AKP Sözcüsü Ömer Çelik, "Gerçekleşen eylem Netanyahu katliam şebekesinin savaşı bölgeselleştirme, Lübnan’a yayma, Lübnan-İran hattında bu gerginliği daha da genişleterek kendi bu katliamlarını örtbas etme çabasının bir neticesi" dedi.

AKP'li Çelik, "Türkiye Buluşmaları" programı kapsamında AKP Ankara İl Başkanlığı'nın Ulucanlar Cezaevi'nde düzenlediği Sivil Toplum Kuruluşu (STK) buluşmasına katıldı.

Buluşmanın ardından basın mensuplarının sorularını yanıtlayan Çelik, Lübnan’da Hizbullah üyelerinin kullandığı çağrı cihazlarının patlatılması sonucu 9 kişinin öldüğü ve 3 bine yakın kişinin yaralandığı saldırıya ilişkin açıklama yaptı.

AKP'li Çelik'in açıklamalarından satır başları şöyle:

Bakan Fidan: Ege ve Doğu Akdeniz'de birbiriyle bağlantılı çok sayıda mesele var Bakan Fidan: Ege ve Doğu Akdeniz'de birbiriyle bağlantılı çok sayıda mesele var

"Lübnan'da hemen acil durum ilan edildi. Bütün hastaneler göreve çağrıldı. Bu tablo bile İsrail'in saldırılarının, bu katliam şebekesinin cinayet işlemekte hiçbir sınırının olmadığını gösteriyor.

Tabii bunu herkes tartışacaktır. Bu çağrı cihazları herhangi şekilde hacklenerek nasıl böyle bir patlayıcıya dönüşmüş? Şimdiden sorgulanıyor. Ellerimizdeki telefonlar, elektronik cihazlar bu açıdan ne kadar güvenlidir? Bunlar nasıl hacklenebiliyor ve insanların yaralanmasına yol açacak şekilde, bomba tesiri yapacak şekilde sonuç ortaya çıkıyor? Bu genişlemesine tartışılacaktır.

Gerçekleşen eylem de bu katliam şebekesinin savaşı bölgeselleştirme, Lübnan’a yayma, Lübnan-İran hattında bu gerginliği daha da genişleterek kendi bu katliamlarını örtbas etme çabasının bir neticesi diye değerlendiriyorum. Bundan sonrasında da eninde sonunda bu katliam şebekesi uluslararası hukukun önüne çıkacak.

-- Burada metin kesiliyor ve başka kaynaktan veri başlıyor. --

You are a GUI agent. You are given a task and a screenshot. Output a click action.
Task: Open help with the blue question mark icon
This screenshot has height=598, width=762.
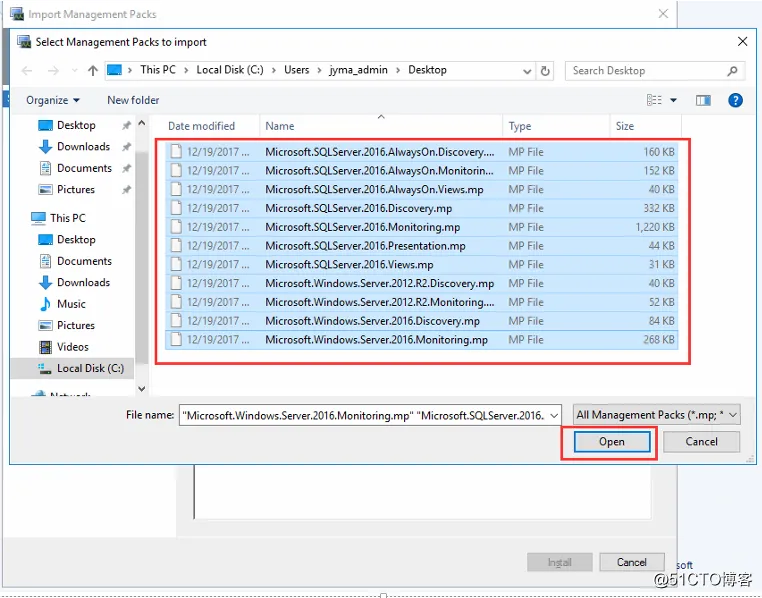(735, 100)
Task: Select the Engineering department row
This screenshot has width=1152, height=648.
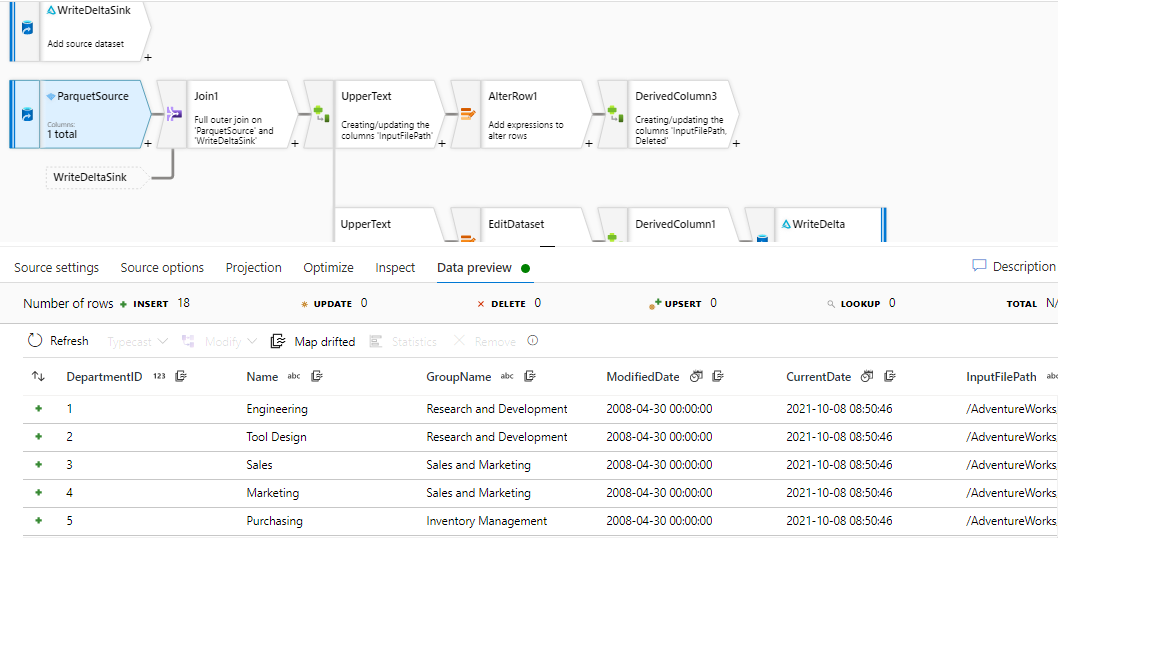Action: click(x=277, y=409)
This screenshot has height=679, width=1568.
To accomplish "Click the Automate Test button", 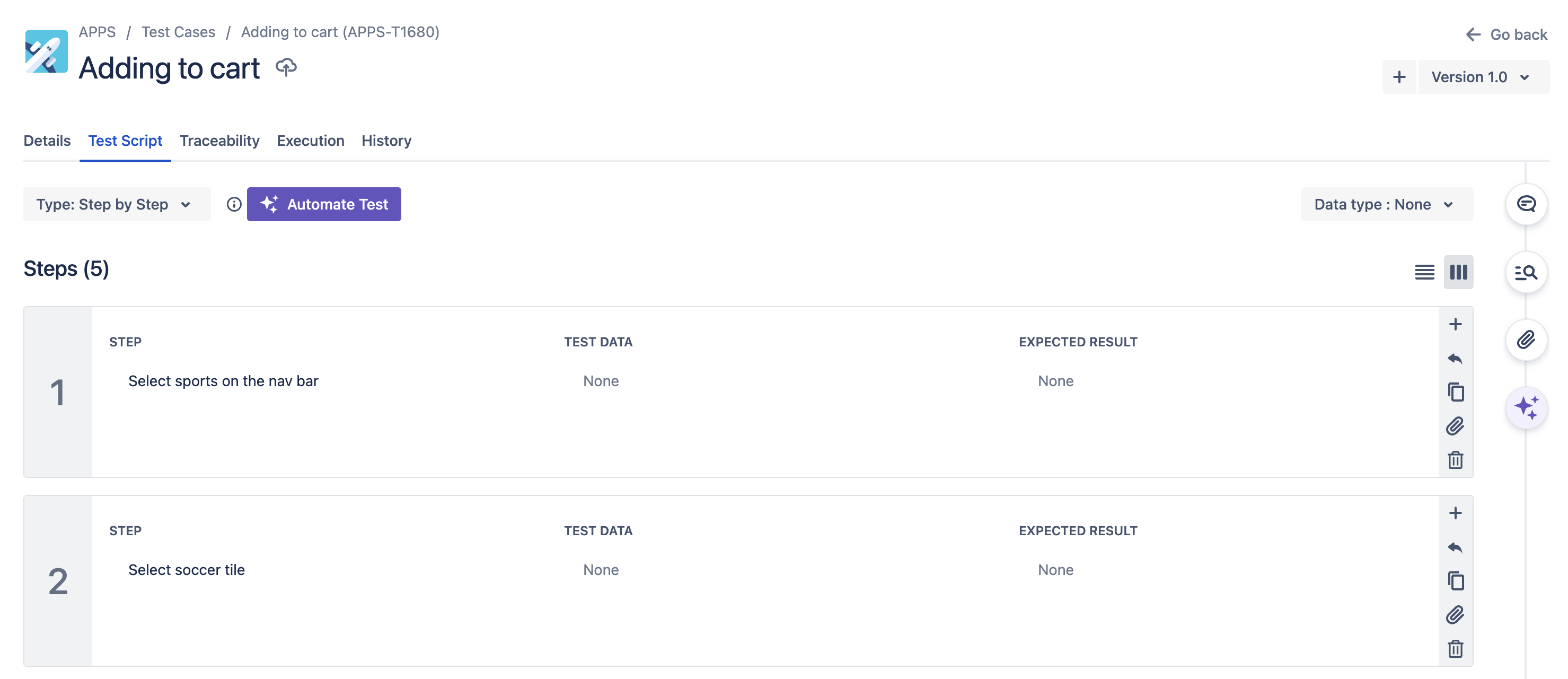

Bundan hiçbir şekilde kaçamazlar, eninde sonunda bunun cezasını çekecekler. Ama bugün doğru olan tarihin doğru tarafında kimin durduğu yanlış tarafında kimin durduğudur ve herkesin gözü önünde gerçekleşiyor. İnsanlık adına doğru tutumu kimin aldığı kimin almadığıdır. Burada Cumhurbaşkanımızın ve Türkiye’nin aldığı tutumun en doğru tutum olduğu en net şekilde görülmektedir."